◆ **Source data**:
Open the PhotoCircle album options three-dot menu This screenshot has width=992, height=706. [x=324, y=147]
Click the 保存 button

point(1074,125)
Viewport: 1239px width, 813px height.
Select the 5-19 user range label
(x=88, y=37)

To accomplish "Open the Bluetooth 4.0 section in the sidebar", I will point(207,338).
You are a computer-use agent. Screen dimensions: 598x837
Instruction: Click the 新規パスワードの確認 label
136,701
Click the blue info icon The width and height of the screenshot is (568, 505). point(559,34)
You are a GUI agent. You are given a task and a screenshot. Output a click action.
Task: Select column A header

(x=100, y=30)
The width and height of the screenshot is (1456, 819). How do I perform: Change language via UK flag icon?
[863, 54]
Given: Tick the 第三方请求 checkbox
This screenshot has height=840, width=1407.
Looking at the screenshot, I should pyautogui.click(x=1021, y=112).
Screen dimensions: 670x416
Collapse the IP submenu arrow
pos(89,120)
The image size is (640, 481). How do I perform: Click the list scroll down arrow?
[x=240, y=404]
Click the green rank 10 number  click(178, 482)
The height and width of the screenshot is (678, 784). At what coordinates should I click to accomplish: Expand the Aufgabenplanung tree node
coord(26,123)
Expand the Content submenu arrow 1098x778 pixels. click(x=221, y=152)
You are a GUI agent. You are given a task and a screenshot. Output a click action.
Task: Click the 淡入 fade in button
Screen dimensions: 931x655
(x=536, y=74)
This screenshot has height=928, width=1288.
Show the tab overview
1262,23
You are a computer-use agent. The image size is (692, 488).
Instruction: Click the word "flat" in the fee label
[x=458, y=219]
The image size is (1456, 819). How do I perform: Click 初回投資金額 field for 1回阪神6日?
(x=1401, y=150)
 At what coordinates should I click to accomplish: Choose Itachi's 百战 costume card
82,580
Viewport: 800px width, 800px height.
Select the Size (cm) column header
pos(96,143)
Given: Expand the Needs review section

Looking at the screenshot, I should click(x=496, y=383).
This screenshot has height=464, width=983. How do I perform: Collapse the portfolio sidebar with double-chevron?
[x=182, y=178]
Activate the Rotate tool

◆ **Your objective**: Please copy each line of the entries in which the word "Viewport" shows up.

◆ **Response**:
Viewport: 1239px width, 813px height.
Viewport: 800px width, 800px height.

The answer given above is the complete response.